━━ Input data ━━

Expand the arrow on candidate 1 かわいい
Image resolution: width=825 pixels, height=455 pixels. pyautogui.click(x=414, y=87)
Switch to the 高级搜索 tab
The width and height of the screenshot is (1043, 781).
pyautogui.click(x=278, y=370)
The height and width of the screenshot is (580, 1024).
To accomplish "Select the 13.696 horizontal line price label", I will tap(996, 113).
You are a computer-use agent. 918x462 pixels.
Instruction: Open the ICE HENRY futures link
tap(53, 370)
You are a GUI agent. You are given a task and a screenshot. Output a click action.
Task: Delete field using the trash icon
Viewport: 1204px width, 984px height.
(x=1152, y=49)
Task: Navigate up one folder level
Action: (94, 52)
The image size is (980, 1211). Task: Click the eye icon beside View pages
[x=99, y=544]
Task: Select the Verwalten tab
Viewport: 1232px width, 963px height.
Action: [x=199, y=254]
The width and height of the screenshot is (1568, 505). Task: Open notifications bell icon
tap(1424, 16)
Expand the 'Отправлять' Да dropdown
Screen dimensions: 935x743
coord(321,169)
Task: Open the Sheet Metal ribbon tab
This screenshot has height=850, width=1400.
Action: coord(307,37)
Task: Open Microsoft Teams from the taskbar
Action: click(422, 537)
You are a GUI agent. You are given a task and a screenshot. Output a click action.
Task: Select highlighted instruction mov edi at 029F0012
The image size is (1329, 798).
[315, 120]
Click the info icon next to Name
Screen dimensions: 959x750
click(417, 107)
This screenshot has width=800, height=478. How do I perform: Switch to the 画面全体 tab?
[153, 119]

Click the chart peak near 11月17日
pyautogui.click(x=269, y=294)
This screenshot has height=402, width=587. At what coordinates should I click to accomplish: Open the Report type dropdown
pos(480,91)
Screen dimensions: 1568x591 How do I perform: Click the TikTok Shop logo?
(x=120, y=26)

━━━

#### What to do:
If a line above holds the word "Select", copy it.

#### Exercise result:
To accomplish "Select the 13.696 horizontal line price label", I will tap(996, 113).
Task: Select the Verwalten tab
Task: Select highlighted instruction mov edi at 029F0012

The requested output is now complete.